This article is organised as follows: in “Related work and methods” section, we discuss related work; in “Methodology” section, we propose a methodology for medical data analysis and visualisation; in “Experiment” section, we demonstrate the methodology on a RA patients dataset; “Conclusions” section concludes the article.

Related work and methods

Network science in RA

Clustering analysis is less prevalent in RA studies compared to traditional statistical methods. Still, multiple studies utilizing clustering and network analysis methods were published recently. One study (Lee et al. 2014) used hierarchical agglomerative clustering to study pain in RA patients. A more recent study (Jung et al. 2021) used a combination of k-means clustering and tSNE algorithm (Van der Maaten and Hinton 2008) to study the risk of biological treatment initiation in RA patients. Another study (Platzer et al. 2022) used k-means clustering for longitudinal data to study radiological damage trajectory curves. Yet another study (Crowson et al. 2022) analyzed RA comorbidity factors to compare the clustering performance of hierarchical and k-means clustering with network analysis (with Cramer’s V distance as a dissimilarity measure).

Network analysis has been used in several studies concerning RA, mostly analysing gene co-expression (Zheng and Rao 2015; Ma et al. 2017; **ao et al. 2021; Yadalam et al. 2022). Network analysis was also used to study RA drug-target interactions (Zhang et al. 2015; Song et al. 2019) and in RA metastudies studying common comparators of disease activity or treatment (Zhu et al. 2023; Budtarad et al. 2023). All these studies used data readily in a network form. As per our knowledge, our study is the first to use a network analysis approach to vector data in RA.

Network construction

Network science meets various applications, from social media and marketing to gene co-expression and protein modelling. In some of these applications, the data form a network, e.g. social networks (Chakraborty et al. 2018) or biological networks (Pavlopoulos et al. 2011) In these cases, network-based analysis methods can be directly applied. However, in other applications, such as coexpression modelling (Xu et al. 2002) or spectral clustering (Jia et al. 2014), the data needs to be transformed from vector data to network data before applying network analysis methods. Network construction is often necessary when solving problems arising from machine learning applications since vector data captures less information than network data. The most important information captured by networks is structural information about data relationships.

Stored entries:
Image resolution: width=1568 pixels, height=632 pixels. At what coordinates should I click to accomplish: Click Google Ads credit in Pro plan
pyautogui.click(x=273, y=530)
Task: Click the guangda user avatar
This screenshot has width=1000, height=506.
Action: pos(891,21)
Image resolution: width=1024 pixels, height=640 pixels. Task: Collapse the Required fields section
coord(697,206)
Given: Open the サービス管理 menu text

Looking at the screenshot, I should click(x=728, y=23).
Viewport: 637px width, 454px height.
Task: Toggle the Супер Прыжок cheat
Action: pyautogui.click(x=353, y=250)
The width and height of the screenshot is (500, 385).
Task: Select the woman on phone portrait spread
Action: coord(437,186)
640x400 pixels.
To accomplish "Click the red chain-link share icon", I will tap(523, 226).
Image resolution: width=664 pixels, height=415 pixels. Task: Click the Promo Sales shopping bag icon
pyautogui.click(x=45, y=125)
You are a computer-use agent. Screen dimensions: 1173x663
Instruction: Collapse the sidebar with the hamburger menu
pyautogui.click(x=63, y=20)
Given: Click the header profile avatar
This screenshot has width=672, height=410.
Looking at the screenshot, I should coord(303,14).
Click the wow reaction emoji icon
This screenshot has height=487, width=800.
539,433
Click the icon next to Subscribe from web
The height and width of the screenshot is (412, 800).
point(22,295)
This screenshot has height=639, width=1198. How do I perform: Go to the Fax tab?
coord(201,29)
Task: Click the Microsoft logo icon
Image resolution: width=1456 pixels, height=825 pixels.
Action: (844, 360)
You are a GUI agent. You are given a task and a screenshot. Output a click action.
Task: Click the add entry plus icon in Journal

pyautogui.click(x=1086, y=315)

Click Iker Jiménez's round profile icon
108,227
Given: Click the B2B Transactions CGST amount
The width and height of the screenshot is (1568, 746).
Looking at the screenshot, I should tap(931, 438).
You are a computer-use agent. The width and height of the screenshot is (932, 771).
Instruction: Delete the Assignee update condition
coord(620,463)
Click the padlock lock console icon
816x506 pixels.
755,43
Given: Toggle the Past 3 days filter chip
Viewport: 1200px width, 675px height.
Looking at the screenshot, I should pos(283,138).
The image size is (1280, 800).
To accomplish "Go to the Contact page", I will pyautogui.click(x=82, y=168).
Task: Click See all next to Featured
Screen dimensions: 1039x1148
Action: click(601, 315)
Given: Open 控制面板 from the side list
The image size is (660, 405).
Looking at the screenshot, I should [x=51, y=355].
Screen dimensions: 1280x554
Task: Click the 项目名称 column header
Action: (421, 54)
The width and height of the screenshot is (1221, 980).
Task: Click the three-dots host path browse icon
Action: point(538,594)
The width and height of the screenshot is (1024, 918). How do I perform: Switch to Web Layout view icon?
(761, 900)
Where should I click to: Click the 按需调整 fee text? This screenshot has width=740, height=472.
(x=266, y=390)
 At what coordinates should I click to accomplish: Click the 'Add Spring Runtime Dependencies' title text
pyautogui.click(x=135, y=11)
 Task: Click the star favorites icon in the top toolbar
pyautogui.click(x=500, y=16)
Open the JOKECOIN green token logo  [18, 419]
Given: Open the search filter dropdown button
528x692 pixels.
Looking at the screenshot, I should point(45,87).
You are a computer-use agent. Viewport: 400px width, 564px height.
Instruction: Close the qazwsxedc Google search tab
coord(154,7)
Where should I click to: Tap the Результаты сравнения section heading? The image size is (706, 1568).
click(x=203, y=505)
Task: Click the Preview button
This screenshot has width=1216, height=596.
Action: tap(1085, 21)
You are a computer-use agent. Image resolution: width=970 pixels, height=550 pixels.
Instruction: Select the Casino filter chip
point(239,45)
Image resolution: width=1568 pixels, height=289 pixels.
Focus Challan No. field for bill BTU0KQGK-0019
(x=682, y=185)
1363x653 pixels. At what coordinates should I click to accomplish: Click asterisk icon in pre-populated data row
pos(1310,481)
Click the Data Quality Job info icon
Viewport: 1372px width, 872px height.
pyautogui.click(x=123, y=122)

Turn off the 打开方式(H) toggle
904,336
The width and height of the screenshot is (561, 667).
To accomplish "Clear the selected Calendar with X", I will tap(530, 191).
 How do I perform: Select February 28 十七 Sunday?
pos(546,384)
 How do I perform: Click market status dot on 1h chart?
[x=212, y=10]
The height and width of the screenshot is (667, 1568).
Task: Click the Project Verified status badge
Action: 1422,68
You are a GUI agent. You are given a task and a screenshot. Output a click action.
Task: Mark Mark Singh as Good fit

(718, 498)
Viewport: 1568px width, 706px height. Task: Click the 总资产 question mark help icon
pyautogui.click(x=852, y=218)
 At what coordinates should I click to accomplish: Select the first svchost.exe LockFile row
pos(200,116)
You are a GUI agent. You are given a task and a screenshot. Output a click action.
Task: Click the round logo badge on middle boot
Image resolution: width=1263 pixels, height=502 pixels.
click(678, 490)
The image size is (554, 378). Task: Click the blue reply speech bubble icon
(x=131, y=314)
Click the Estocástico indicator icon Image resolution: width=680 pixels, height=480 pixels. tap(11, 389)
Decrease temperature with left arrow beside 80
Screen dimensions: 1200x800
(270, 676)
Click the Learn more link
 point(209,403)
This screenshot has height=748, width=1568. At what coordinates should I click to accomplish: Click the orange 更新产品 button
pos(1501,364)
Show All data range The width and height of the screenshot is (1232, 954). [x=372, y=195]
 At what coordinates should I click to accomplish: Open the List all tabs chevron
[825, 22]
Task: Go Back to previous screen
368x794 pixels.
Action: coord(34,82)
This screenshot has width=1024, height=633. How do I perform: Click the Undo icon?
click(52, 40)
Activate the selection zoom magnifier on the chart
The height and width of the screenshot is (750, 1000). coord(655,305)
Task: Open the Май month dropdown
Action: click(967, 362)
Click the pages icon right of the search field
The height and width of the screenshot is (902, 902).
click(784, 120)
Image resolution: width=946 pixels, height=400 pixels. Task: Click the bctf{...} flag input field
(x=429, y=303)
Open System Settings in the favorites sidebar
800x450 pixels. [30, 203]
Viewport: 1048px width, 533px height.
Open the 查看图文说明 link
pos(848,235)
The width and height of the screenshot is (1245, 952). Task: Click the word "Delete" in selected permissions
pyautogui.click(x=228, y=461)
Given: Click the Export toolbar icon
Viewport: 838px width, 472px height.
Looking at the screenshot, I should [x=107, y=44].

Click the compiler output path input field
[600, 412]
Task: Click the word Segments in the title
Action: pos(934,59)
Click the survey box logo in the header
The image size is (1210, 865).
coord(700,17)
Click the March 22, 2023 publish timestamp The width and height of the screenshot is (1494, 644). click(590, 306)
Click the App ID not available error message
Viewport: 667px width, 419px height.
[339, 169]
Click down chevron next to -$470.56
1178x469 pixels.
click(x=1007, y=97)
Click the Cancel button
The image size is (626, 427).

* ACTION ITEM
Copy the stretch from "This article is" through "concludes the article." word for word from the text on network analysis in rheumatoid arthritis.

* ANSWER AREA
This article is organised as follows: in “Related work and methods” section, we discuss related work; in “Methodology” section, we propose a methodology for medical data analysis and visualisation; in “Experiment” section, we demonstrate the methodology on a RA patients dataset; “Conclusions” section concludes the article.